Ah! vous avez, monsieur, trop d'esprit pour le croire. Mettez dans vos discours un peu moins de chaleur, Et de vos argumens discutons la valeur.

Le désespoir d'atteindre à l'essor des Corneilles
Fait souvent de leur art blasphemer les merveilles.
Cet art seul toutefois pouvait par ses douceurs
De vos drames sanglans corriger les noirceurs.
Et n'imaginez pas que mon orgueil ravale
Du langage des dieux la modeste rivale:
La prose a ses couleurs; leur éclat éblouit:
Mais au flambeau des vers son feu s'évanouit.
Les vers laissent dans l'ame une trace profonde;
Sur les sons mesurés Mnémosine se fonde;
Ils vont de bouche en bouche à la postérité:
La Poésie est sœur de l'Immortalité.

Si donc vous prétendez que vos funestes drames
Evitent du public les justes épigrammes,
Pour vos maîtres montrez un peu plus de respect;
N'éclairez leurs défauts que d'un œil circonspect;
N'allez pas d'une main, sans scrupule égarée,
Frapper des morts fameux la statue adorée,
Ni surtout comparer à leurs tableaux exquis
De vos pâles crayons les funèbres croquis.

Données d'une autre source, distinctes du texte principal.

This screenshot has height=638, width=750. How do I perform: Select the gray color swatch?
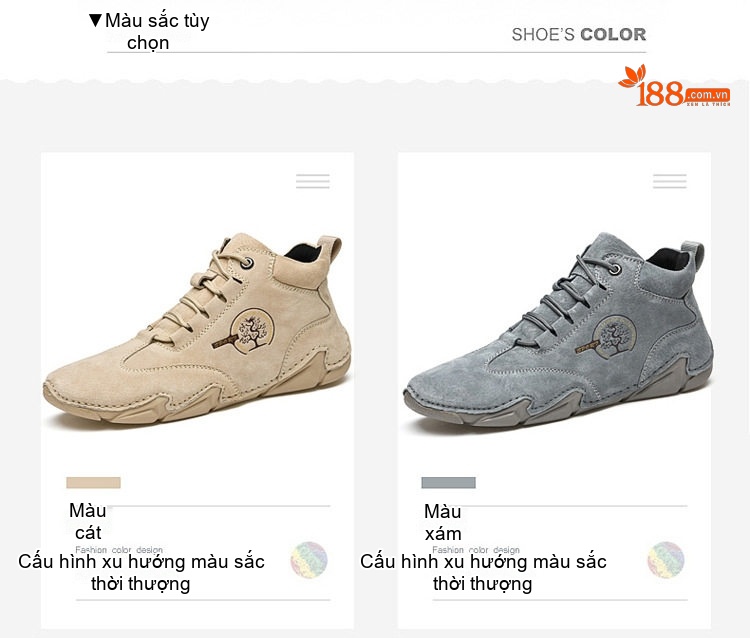pyautogui.click(x=448, y=483)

Et pourquoi du théâtre avez-vous la manie?
N'est-il que cette lice où brille le génie?
Vous pourriez aspirer au rang le plus flatteur,
Soit que dans une chaire, éloquent orateur,
Vous vinssiez faire au siècle une sainte querelle,
Bercé par la mollesse en déclamant contre elle;
Soit qu'amant de la gloire, et d'un beau zèle épris,
Portant de nos Césars le manteau rouge ou gris,
Vous vendissiez vos jours aux discordes des princes;
Soit que non moins ardent au deuil de nos provinces,
Destructeur en fourrure et paisible assassin,

Vous prissiez le bonnet d'un grave médecin;
Soit que pour batailler, sans dépeupler la terre,
Au barreau seulement vous eussiez fait la guerre,
Déployant au palais dans vos nobles fureurs
Tout l'art d'un Cicéron fait chez des procureurs.
A votre ambition vingt carrières ouvertes

Vous offraient les lauriers dont elles sont couvertes....
Vainement je vous prêche; et tout en m'écoutant
Un drame occupe encor votre esprit trop constant:
Mais quoi! vous ne pouvez d'un coloris magique
Embellir les horreurs de la scène tragique!
Vous ne pouvez tirer Molière du tombeau!
Hé bien! votre partage est encore assez beau:
Donnez un but moral aux romans incroyables
Dont vous dialoguez les scènes effroyables.
Je suis juste, et souvent, de mes dégoûts vainqueur,
La Chaussée a trouvé le chemin de mon coeur.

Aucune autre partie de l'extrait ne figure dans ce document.